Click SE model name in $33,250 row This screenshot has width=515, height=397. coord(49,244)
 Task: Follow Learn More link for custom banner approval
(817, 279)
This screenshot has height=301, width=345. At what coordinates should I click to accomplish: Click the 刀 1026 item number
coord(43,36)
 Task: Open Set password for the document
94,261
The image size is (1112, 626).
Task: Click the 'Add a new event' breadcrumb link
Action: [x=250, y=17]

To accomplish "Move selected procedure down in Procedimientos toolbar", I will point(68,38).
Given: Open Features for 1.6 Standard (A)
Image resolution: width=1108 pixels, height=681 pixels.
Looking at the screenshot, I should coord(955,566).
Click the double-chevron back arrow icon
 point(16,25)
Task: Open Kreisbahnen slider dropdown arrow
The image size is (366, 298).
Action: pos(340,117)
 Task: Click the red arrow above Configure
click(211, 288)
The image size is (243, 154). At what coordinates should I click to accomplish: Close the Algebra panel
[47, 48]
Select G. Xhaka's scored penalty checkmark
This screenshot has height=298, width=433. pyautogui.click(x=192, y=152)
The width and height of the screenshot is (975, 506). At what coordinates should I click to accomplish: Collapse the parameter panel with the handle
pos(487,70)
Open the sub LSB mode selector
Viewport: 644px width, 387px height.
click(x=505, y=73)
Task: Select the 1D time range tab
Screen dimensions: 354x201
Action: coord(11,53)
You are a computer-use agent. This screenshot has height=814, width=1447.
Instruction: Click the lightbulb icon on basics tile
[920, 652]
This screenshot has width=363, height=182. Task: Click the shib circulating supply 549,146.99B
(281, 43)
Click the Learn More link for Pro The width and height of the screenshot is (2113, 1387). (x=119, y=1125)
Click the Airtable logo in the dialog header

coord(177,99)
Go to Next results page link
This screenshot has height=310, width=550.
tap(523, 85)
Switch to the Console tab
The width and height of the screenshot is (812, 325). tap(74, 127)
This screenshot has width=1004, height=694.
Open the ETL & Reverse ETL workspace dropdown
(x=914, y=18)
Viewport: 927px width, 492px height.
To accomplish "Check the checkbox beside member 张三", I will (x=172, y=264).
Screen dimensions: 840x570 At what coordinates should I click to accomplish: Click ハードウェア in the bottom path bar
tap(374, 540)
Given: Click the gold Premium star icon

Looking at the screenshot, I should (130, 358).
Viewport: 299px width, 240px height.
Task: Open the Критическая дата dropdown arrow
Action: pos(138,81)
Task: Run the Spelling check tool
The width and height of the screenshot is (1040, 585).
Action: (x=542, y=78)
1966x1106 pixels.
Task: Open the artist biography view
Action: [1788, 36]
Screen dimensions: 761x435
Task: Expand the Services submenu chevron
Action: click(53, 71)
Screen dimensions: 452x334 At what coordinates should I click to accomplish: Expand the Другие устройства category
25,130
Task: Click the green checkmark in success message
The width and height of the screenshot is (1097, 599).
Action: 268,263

==============================

Recast every line of the listing above as a Markdown table with the columns "No." and "Entry", numbering the rows in order and leaving out blank lines.

## EXERCISE OUTPUT:
| No. | Entry |
|---|---|
| 1 | Click SE model name in $33,250 row This screenshot has width=515, height=397. coord(49,244) |
| 2 |  Task: Follow Learn More link for custom banner approval |
| 3 | (817, 279) |
| 4 | This screenshot has height=301, width=345. At what coordinates should I click to accomplish: Click the 刀 1026 item number |
| 5 | coord(43,36) |
| 6 |  Task: Open Set password for the document |
| 7 | 94,261 |
| 8 | The image size is (1112, 626). |
| 9 | Task: Click the 'Add a new event' breadcrumb link |
| 10 | Action: [x=250, y=17] |
| 11 | To accomplish "Move selected procedure down in Procedimientos toolbar", I will point(68,38). |
| 12 | Given: Open Features for 1.6 Standard (A) |
| 13 | Image resolution: width=1108 pixels, height=681 pixels. |
| 14 | Looking at the screenshot, I should coord(955,566). |
| 15 | Click the double-chevron back arrow icon |
| 16 |  point(16,25) |
| 17 | Task: Open Kreisbahnen slider dropdown arrow |
| 18 | The image size is (366, 298). |
| 19 | Action: pos(340,117) |
| 20 |  Task: Click the red arrow above Configure |
| 21 | click(211, 288) |
| 22 | The image size is (243, 154). At what coordinates should I click to accomplish: Close the Algebra panel |
| 23 | [47, 48] |
| 24 | Select G. Xhaka's scored penalty checkmark |
| 25 | This screenshot has height=298, width=433. pyautogui.click(x=192, y=152) |
| 26 | The width and height of the screenshot is (975, 506). At what coordinates should I click to accomplish: Collapse the parameter panel with the handle |
| 27 | pos(487,70) |
| 28 | Open the sub LSB mode selector |
| 29 | Viewport: 644px width, 387px height. |
| 30 | click(x=505, y=73) |
| 31 | Task: Select the 1D time range tab |
| 32 | Screen dimensions: 354x201 |
| 33 | Action: coord(11,53) |
| 34 | You are a computer-use agent. This screenshot has height=814, width=1447. |
| 35 | Instruction: Click the lightbulb icon on basics tile |
| 36 | [920, 652] |
| 37 | This screenshot has width=363, height=182. Task: Click the shib circulating supply 549,146.99B |
| 38 | (281, 43) |
| 39 | Click the Learn More link for Pro The width and height of the screenshot is (2113, 1387). (x=119, y=1125) |
| 40 | Click the Airtable logo in the dialog header |
| 41 | coord(177,99) |
| 42 | Go to Next results page link |
| 43 | This screenshot has height=310, width=550. |
| 44 | tap(523, 85) |
| 45 | Switch to the Console tab |
| 46 | The width and height of the screenshot is (812, 325). tap(74, 127) |
| 47 | This screenshot has width=1004, height=694. |
| 48 | Open the ETL & Reverse ETL workspace dropdown |
| 49 | (x=914, y=18) |
| 50 | Viewport: 927px width, 492px height. |
| 51 | To accomplish "Check the checkbox beside member 张三", I will (x=172, y=264). |
| 52 | Screen dimensions: 840x570 At what coordinates should I click to accomplish: Click ハードウェア in the bottom path bar |
| 53 | tap(374, 540) |
| 54 | Given: Click the gold Premium star icon |
| 55 | Looking at the screenshot, I should (130, 358). |
| 56 | Viewport: 299px width, 240px height. |
| 57 | Task: Open the Критическая дата dropdown arrow |
| 58 | Action: pos(138,81) |
| 59 | Task: Run the Spelling check tool |
| 60 | The width and height of the screenshot is (1040, 585). |
| 61 | Action: (x=542, y=78) |
| 62 | 1966x1106 pixels. |
| 63 | Task: Open the artist biography view |
| 64 | Action: [1788, 36] |
| 65 | Screen dimensions: 761x435 |
| 66 | Task: Expand the Services submenu chevron |
| 67 | Action: click(53, 71) |
| 68 | Screen dimensions: 452x334 At what coordinates should I click to accomplish: Expand the Другие устройства category |
| 69 | 25,130 |
| 70 | Task: Click the green checkmark in success message |
| 71 | The width and height of the screenshot is (1097, 599). |
| 72 | Action: 268,263 |